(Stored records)
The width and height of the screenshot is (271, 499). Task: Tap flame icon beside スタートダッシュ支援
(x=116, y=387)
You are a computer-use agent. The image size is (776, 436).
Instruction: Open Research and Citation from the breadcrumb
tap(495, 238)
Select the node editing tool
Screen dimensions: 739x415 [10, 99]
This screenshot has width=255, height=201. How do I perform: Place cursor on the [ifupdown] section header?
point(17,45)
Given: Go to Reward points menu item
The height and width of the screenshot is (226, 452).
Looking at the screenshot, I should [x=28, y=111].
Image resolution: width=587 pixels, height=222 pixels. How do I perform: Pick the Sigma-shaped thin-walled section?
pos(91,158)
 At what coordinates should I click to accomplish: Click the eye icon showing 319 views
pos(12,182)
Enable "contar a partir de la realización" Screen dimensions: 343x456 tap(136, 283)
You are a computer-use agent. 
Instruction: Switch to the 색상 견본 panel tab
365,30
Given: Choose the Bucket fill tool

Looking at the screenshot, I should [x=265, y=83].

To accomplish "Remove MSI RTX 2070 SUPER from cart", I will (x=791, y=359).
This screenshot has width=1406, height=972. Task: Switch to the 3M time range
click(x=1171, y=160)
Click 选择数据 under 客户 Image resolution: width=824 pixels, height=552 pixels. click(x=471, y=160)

--- Task description ---
Pick each line holding the word "computer" out of the data and copy it.

--- Exercise response ---
You are a computer-use agent. The image size is (776, 436).
You are a computer-use agent. 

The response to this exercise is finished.